**AIM OF THE EXERCISE:**
Starting at the line that contains "Select the Del. Polygons tool", write out each line through the end of the data below, exactly as it stands. Skip any pictures.

**Stored items:**
%%

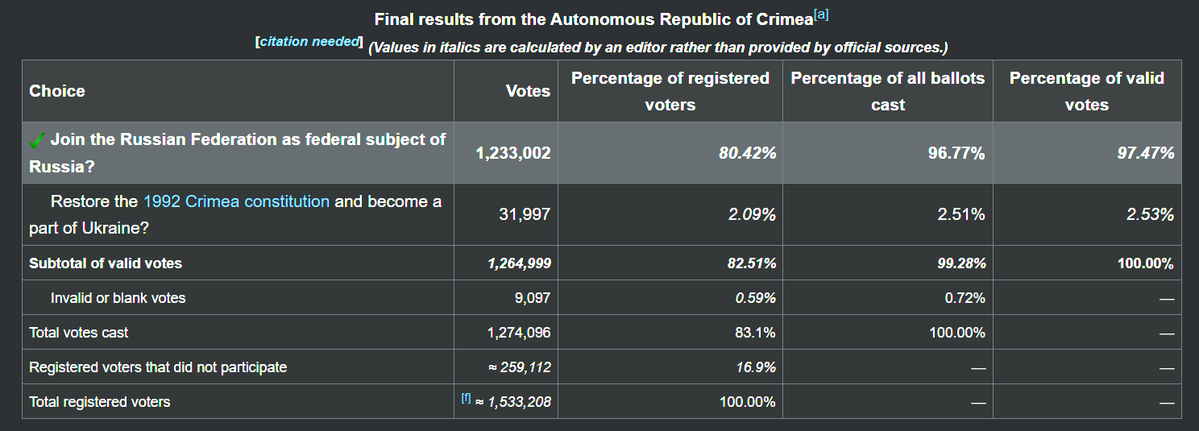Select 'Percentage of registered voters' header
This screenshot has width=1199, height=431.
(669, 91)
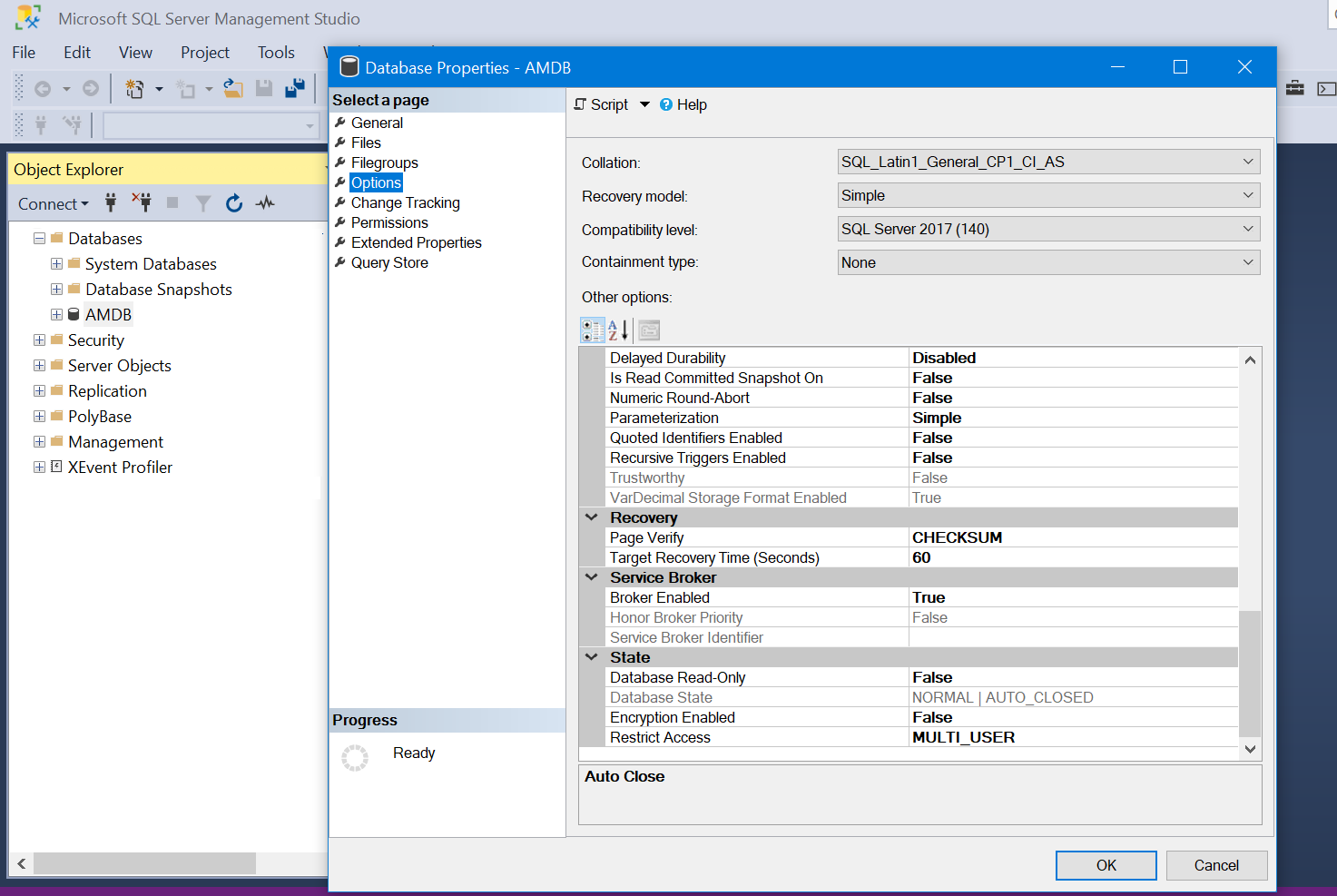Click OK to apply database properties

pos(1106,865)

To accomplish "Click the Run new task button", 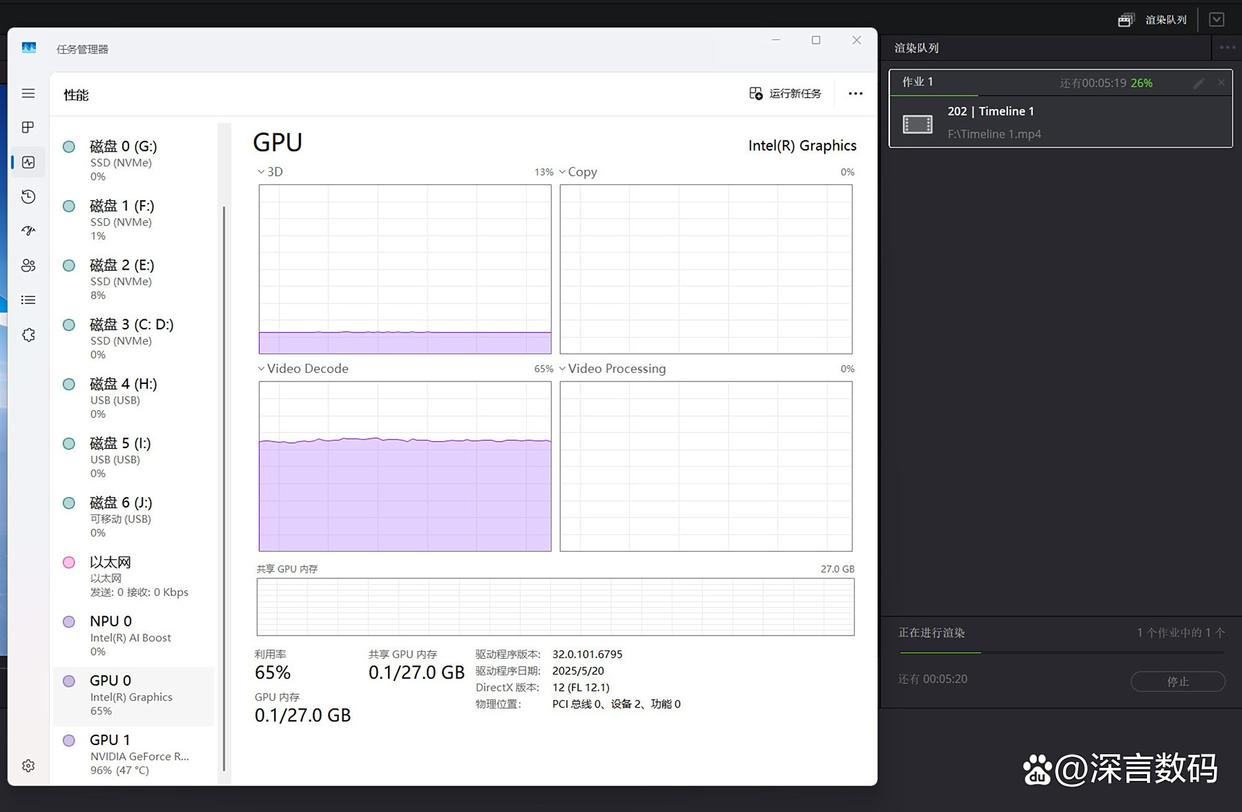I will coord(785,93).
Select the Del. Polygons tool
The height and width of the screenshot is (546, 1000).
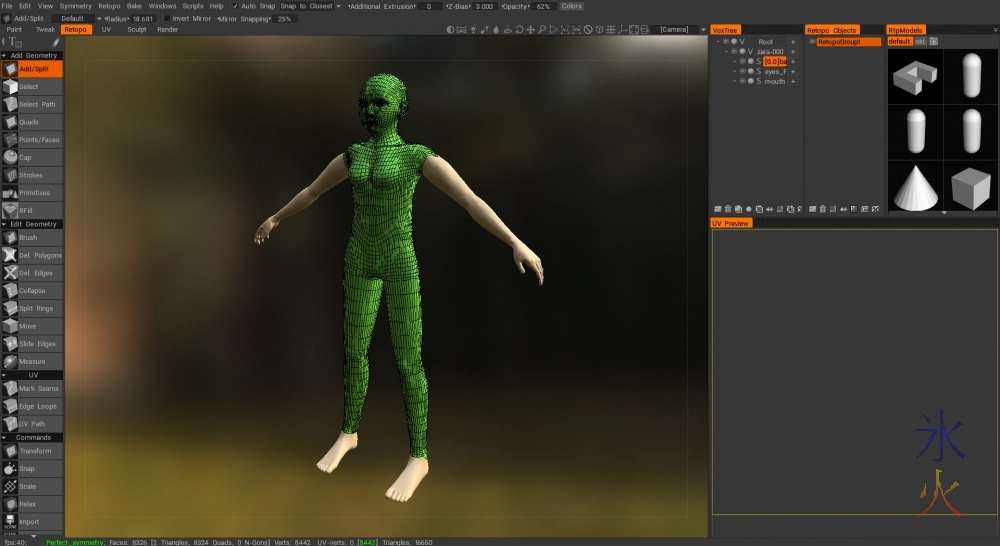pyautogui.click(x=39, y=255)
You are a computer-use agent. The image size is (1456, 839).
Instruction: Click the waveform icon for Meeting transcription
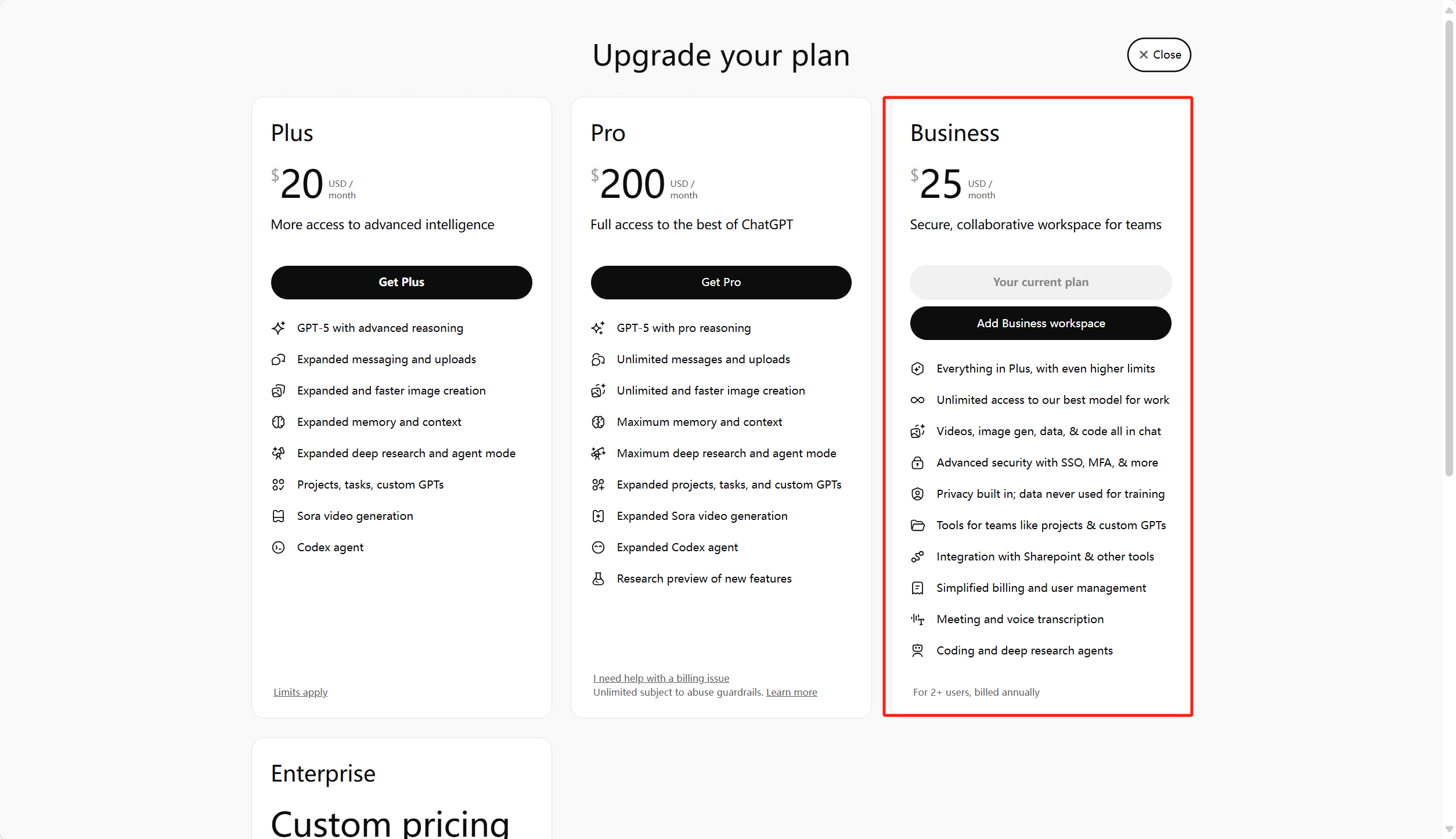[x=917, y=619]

%%

**ANSWER BOX:**
Select the Del. Polygons tool
The height and width of the screenshot is (546, 1000).
pyautogui.click(x=39, y=255)
You are a computer-use agent. The image size is (1456, 839).
Instruction: Click the waveform icon for Meeting transcription
[x=917, y=619]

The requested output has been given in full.